There's a silence, while Hawkins gathers his forces. "You realize, madam, that you're accusing your dearest friend of inventing the most appalling falsehood in order to pervert the just process of this court?"
Fido is mute. And then says thickly, "Perhaps she dreamed it," which raises a great whoop of laughter from the audience.
"Could it be, I wonder, that someone has threatened you in some way, to force you to change your story?"
Her skin crawls. She mustn't look over at Harry. This is what happened, Fido reminds herself desperately, but she's never felt more of a liar. "No," she insists, "having had time to think it all through, I've resolved to do my duty and tell the whole truth."

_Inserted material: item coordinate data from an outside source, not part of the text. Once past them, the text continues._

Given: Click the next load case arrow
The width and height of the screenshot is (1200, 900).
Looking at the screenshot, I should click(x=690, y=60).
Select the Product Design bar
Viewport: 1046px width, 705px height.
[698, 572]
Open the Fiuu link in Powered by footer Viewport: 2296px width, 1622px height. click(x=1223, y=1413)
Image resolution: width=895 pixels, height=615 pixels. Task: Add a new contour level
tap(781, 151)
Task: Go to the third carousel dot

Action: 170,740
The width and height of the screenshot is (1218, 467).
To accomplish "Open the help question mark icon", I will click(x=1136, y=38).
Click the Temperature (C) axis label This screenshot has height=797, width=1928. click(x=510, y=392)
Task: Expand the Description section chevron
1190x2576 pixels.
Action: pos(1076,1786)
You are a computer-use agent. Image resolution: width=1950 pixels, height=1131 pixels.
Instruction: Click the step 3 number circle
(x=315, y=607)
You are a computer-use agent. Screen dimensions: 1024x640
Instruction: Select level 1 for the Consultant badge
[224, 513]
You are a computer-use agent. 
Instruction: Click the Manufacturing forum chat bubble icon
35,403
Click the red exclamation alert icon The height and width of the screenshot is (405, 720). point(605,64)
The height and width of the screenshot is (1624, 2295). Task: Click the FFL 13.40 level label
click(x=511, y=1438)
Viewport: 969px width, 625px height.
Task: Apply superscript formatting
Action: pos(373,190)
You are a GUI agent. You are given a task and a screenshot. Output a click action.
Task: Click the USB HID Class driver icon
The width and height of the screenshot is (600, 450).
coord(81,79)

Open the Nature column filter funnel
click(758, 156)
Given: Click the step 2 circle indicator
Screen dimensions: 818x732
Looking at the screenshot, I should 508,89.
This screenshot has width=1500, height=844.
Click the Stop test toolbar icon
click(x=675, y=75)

"I have one more suggestion," snarls Hawkins. "Perhaps the admiral's attempt on your virtue that night was successful?"
She reaches out blindly for the wooden edge of the witness box; holds onto it so she won't fall down.
"I put it to you that all this talk of drugged stupors and blanks in memory is a futile endeavour to deny the horror of what happened."
"Mr. Hawkins!"
"If the petitioner is guilty of adulterous rape, madam, no one will blame you for having fallen a helpless victim to his lust."
"I-"
He plunges on. "But if in a feeble attempt to save your reputation, you cover up his crime and thereby destroy my client-"
"There was no crime."
A single blink from Hawkins. Then he changes his tone again. "Ah, then perhaps you did not resist?" he asks.
So mildly, almost pleasantly, that at first she doesn't follow. She stares at him.
"Half-consented, in fact, to overtures from your friend's handsome husband, with whom you'd lived on the most intimate domestic terms for more than three years? Allowed connection to be achieved, there in the bed a matter of inches from his sleeping wife?"